Fast forward to 2013. Facebook re-releases the same features, but with a help center and FAQ guide. My cube-neighbor Francis and I took a close look at said guide and found a lot of things that are, to put it gently, kinda yucky.
What is a conversion?
Just like before, conversions will include all view-through and click-through actions within 28 days after seeing/clicking on an ad. Facebook will include all conversions you set up as a single conversion column in general performance reports.Think of it like this relative to an AdWords conversion code: the default columns combine many-per-click conversions and view-throughs into one, and count them all the same. If you want to view details, you’d have to pull segments.

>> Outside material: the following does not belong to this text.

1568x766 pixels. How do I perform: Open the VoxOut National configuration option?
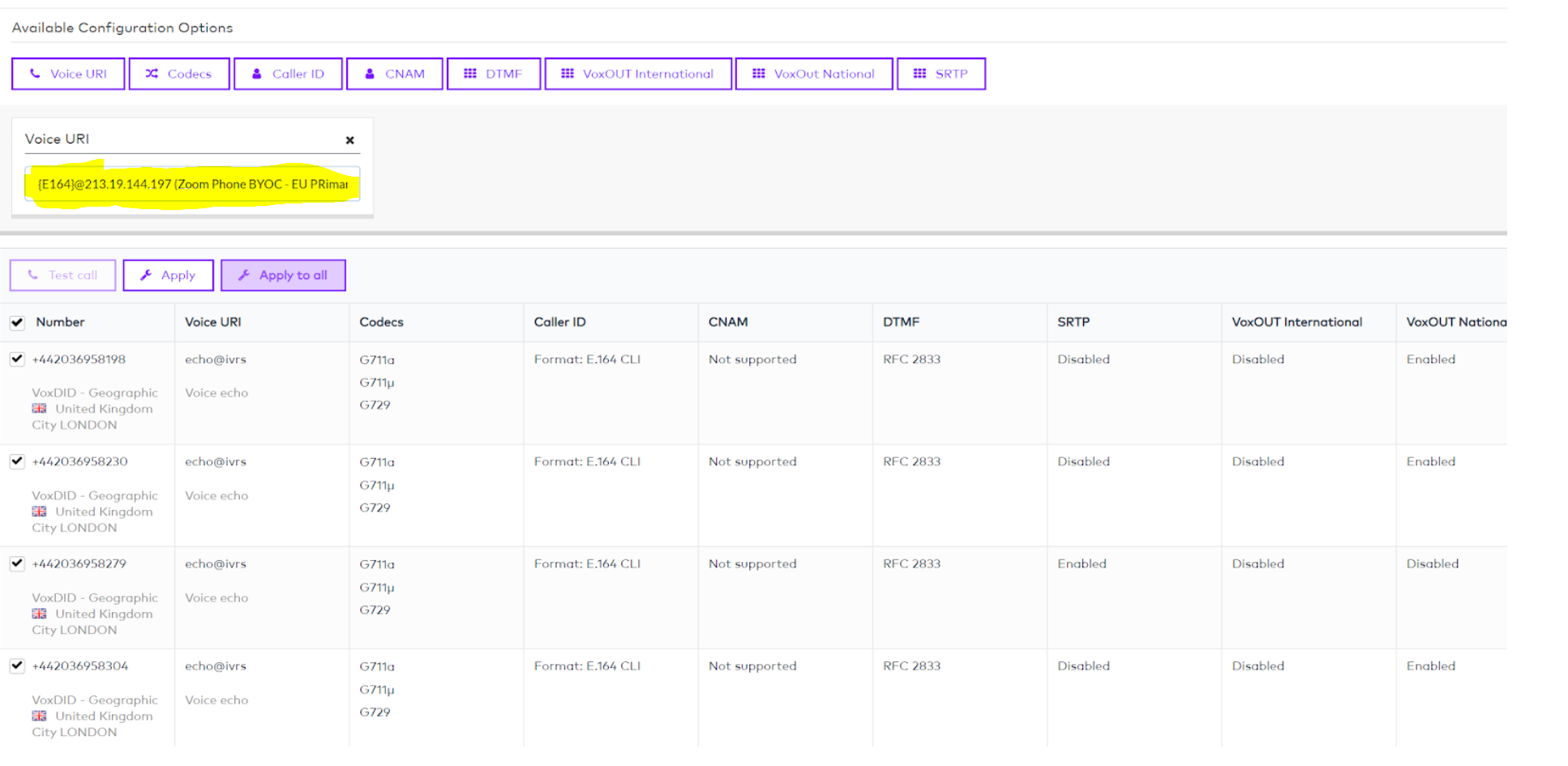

Now, what is an improvement this time around is that you should be able to see them broken down by action type (post-click or post-impression) in the “Actions by Impression Time” report. It’s not silky smooth, but an improvement over previous metrics and makes the code somewhat useful. It’s a little puzzling as to how the conversion value metrics will be reported & attributed, so if anyone’s tested I would love to hear more.
So what’s the conversion window?
Here’s where it gets a little wacky. Facebook contradicts itself and seems to change metrics based on what report you’re viewing.
Okay, makes sense! I don’t love it, but it makes sense… Let’s take a look at the next FAQ
…..wait, what?? Which one is it???
Often you’ll find that when you look at different reports in Facebook (by campaign, ad report etc.) that the numbers won’t line up. Now you know why.
That is why I’m scared of Facebook’s “conversion optimizer.”
It doesn’t seem like you’ll be able to decide which conversion gets a higher priority, or if you want to base your rules on view-through or click-through conversions. Seems like rather than relegating a bit of control like you do with AdWords’ conversion optimizer, you’re giving total/full control and trust to Facebook. Seems legit…
So will I be using the Facebook conversion pixel? Probably. Will I be relying on it 100%…?
Image Source: Rhett & Link/IFC
So what do you think? Will you put your trust in Facebook for your future reporting, or does the conspiracy theorist in you say no way?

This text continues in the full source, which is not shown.